***** STUDY TEXT
- Garvan-Carroll Historic District
- U.S. National Register of Historic Places
- U.S. Historic district
- Location: Roughly bounded by South Prospect, Chapel and Main Streets and Interstate 84, East Hartford, Connecticut
- Coordinates: 41°46′1″N 72°38′52″W﻿ / ﻿41.76694°N 72.64778°W
- Area: 25 acres (10 ha)
- Architectural style: Colonial Revival, Italianate, Queen Anne
- MPS: East Hartford MPS
- NRHP reference No.: 91001049
- Added to NRHP: August 26, 1991

= Garvan-Carroll Historic District =

Historic district in Connecticut, United States

The Garvan-Carroll Historic District encompasses a primarily residential area near the center of East Hartford, Connecticut. Located just southwest of its Main Street Downtown on South Prospect and Garvan Streets, and Carroll and Tower Roads, this area retains a high concentration of residential architecture built mainly between 1890 and the 1920s. It was listed on the National Register of Historic Places in 1991.
**********
***** DATA SECTION
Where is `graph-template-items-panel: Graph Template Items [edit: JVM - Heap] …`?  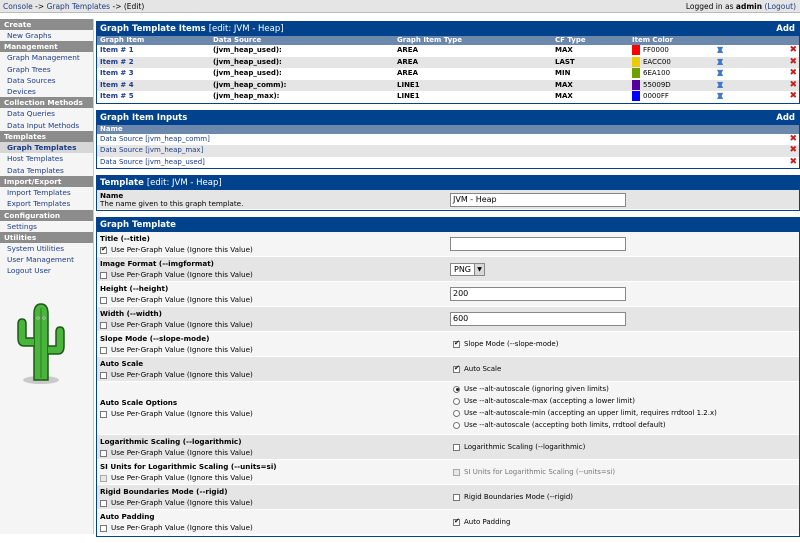 graph-template-items-panel: Graph Template Items [edit: JVM - Heap] … is located at coordinates (448, 62).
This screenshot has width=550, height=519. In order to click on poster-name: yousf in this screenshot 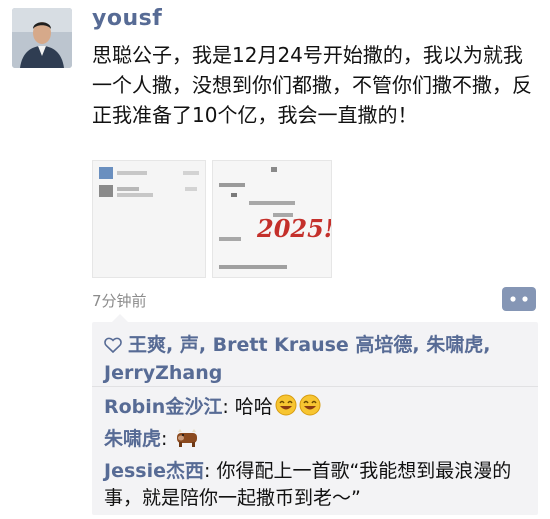, I will do `click(127, 18)`.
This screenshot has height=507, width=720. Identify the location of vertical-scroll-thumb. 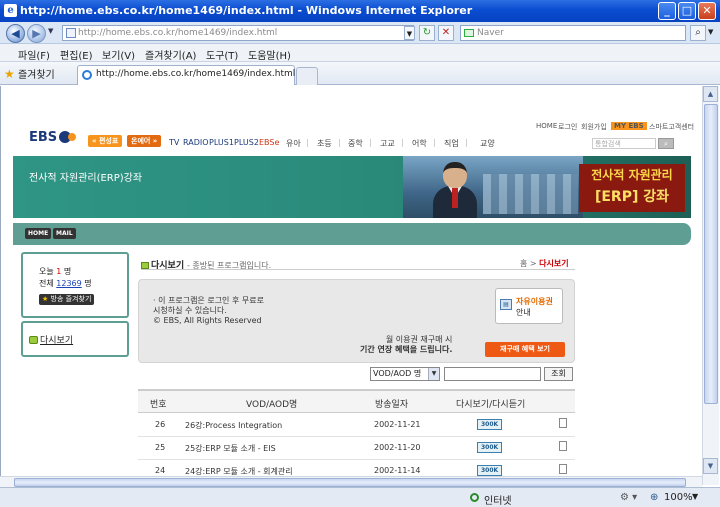
(711, 254).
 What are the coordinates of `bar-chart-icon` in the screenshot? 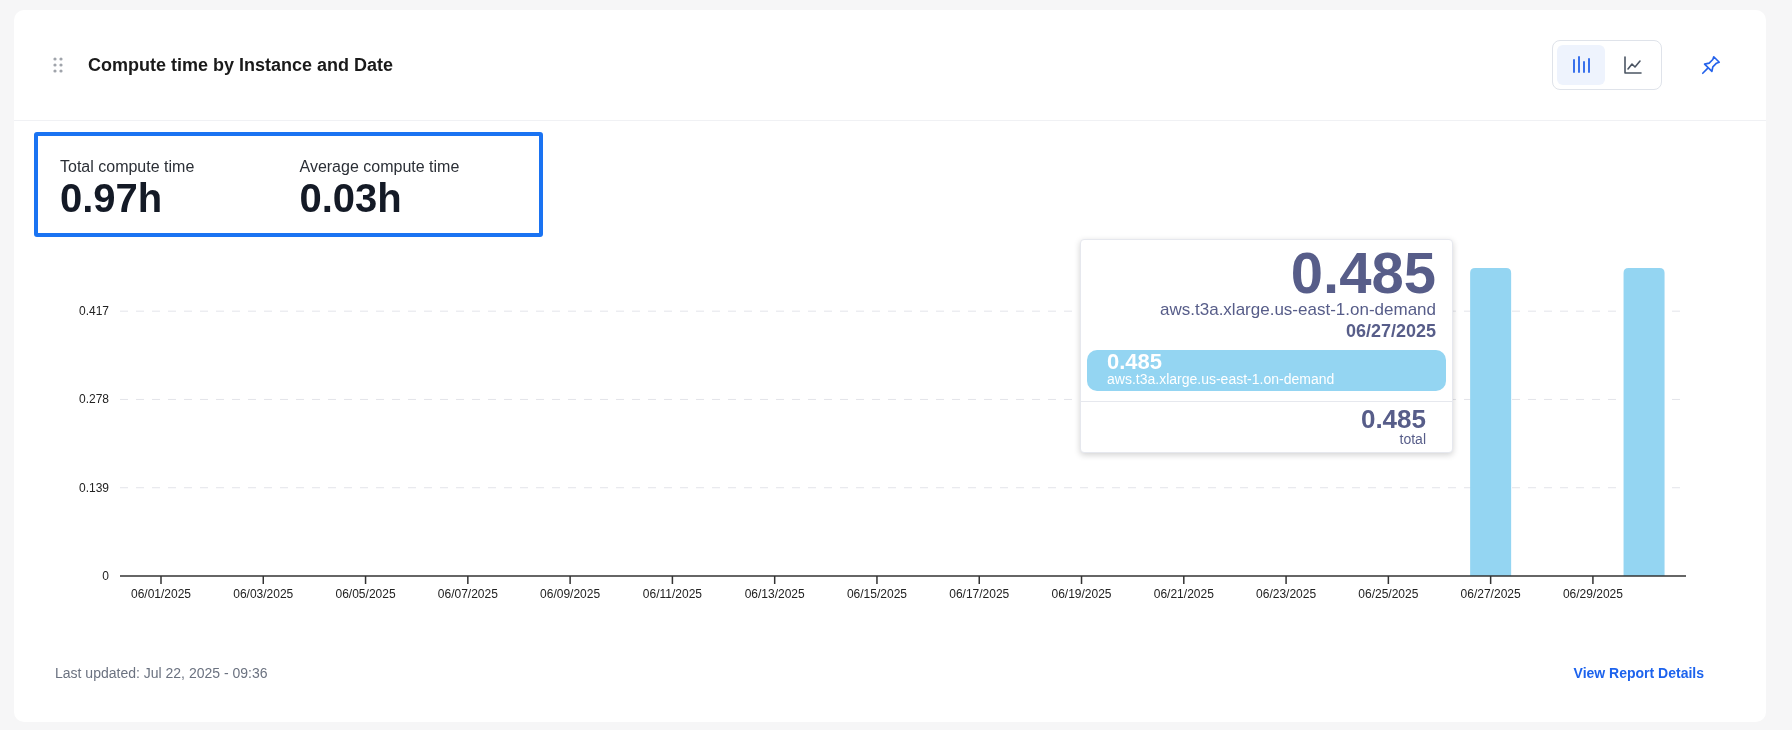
**********
#### [WORK TASK]
Extract the passage of the historic district text between "The Garvan-Carroll Historic" and "Places in 1991.", inclusive. None of the entries are needed for what comes next.

#### [OUTPUT]
The Garvan-Carroll Historic District encompasses a primarily residential area near the center of East Hartford, Connecticut. Located just southwest of its Main Street Downtown on South Prospect and Garvan Streets, and Carroll and Tower Roads, this area retains a high concentration of residential architecture built mainly between 1890 and the 1920s. It was listed on the National Register of Historic Places in 1991.